Universal Bibliographic Control and International MARC Core Programme (UBCIM)
National Bibliographic Services at the Dawn of the 21st Century: Evolution and Revolutionby Marcelle BEAUDIQUEZ
Bibliothèque nationale de France
In 1977, under the auspices of IFLA and UNESCO, the heads of national bibliographic services and experts in the field met in Paris to formulate recommendations for defining the basis of adequate bibliographic control criteria for each country (particularly developing countries). Their aim was the eventual creation of the Universal Bibliographic Control (UBC).
Upon reviewing the terms of the final report of the conference (1), the merit of the principles retained and the pragmatism of the recommendations, which are for the most part being put into action today by national bibliographic agencies, is striking. But equally striking are their over-cautiousness and limitations: they are visibly focused on paper documents, whereas the changes brought about by computers, which today we call new technologies, has already been widely discussed throughout the conference sessions.
The consensus struck was based on strong principles, was applicable by the largest number, would bring about, at the beginning of the 1980s, the creation of the basic components of national bibliographic control which are: legal deposit legislation, a national bibliography and a bibliographic agency - in the majority of cases, a national library - responsible for bibliographic services proper and in particular, the dissemination of bibliographic records.
Today, there are very few countries that do not have at least one of these three components of national bibliographic services, even if only at the planning stage (2). The absence of national bibliographic control is never a rejection of its principle, but is a result of the impossibility of achieving it, often due to economic reasons. Unfortunately, budgetary effort or patronage has a tendency to focus on more spectacular actions than those such as the perpetuation of the production of a national bibliography. This would be forgetting that the publishing identity of a country, and therefore part of its cultural identity, is borne by its bibliographic system which serves as both a display case and a national memory.
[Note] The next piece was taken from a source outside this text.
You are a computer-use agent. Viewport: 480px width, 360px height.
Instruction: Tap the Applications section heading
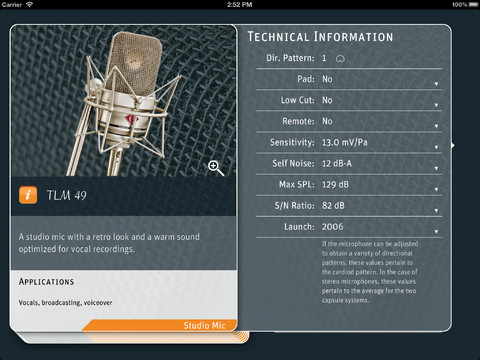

If a certain number of national bibliographies were not produced, we would, as was already pointed out by the stakeholders during the debates at the 1987 Brighton Conference (3), make the error of creating two streams of publications: one would be deemed important a priori while the other would soon disappear without a trace.
This triple combination of an agency, legal deposit and a national bibliography is very structured and provides the bibliographic control which had become necessary from the beginning of the 1980s. It was developed within the context of global publishing which is characterized by the pervasiveness of the printed document in all its forms; publishers, booksellers and libraries made little room for "other non-print material." More than 20 years have passed since the Paris Congress which brought with it recognized technological, cultural and economic changes. There is room for new reflection on national bibliographic services and as a consequence, on universal bibliographic control. Are the UBC principles still valid when the notion of access to documents and information is overturned by the metamorphosis of the object to be collected and made accessible, and when we are on the threshold of a century that will undoubtedly see the reversal of the role of "other non-print material" in relation to paper, and the progressive dematerialization of the information media?
In this paper, I propose to examine the different recommendations made in 1977 to underscore the reality of implementing each one and its possible evolution in light of new information media. I will emphasize a few emerging questions which are related to the electronic publishing for which new recommendations will be necessary.
1. Legal Deposit(Recommendations 1977 numbers 1-4)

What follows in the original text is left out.